Divide mixture among eight 5×1-inch ramekins (or 6-8 8 oz. ramekins if you have them). Divide ramekins between 2 large roasting pans. Add enough hot water to pans to come halfway up sides of ramekins. Bake until custards are just set in center, about 35 minutes. Chill custards until cold, about 6 hours. DO AHEAD Can be made 2 days ahead. Cover and keep chilled.
Sprinkle 1 tablespoon raw sugar over pumpkin custard in each ramekin. Using kitchen torch, melt sugar until deep amber. (Alternatively, use broiler. Place ramekins on rimmed baking sheet. Sprinkle tops with brown sugar [not raw sugar] and melt directly under broiler until deep amber.
(Cook’s note: maybe my broiler is overactive, but when it started to burn instead of melt, we removed the ramekins from the oven. Next time I won’t put them right smack dab under the broiler.)
Refrigerate 15 minutes to allow sugar to harden. DO AHEAD Can be made 1 hour ahead. Keep chilled.
There was a great tip in the cookbook for removing the ramekins from the hot water. Carefully slide a spatula underneath the ramekin while holding it at the same time with a pair of silicone-tipped tongs (these won’t slip on the ramekin as much).
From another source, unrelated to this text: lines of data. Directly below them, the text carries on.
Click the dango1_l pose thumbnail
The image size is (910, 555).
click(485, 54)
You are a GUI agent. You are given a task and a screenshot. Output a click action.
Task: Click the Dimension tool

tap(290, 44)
Gently and carefully lift the ramekin from the water and place on a protected surface like hot pads, or we used a baking sheet so it would be easier to move all of them to a more convenient part of the kitchen.
As I noted above, we stuck our custards in the freezer for the first round of chilling to speed up the process, but that’s only because we were short on time. It did work well enough. We left them in there for about 30-40 minutes.
These tasted best to me after being well-chilled overnight.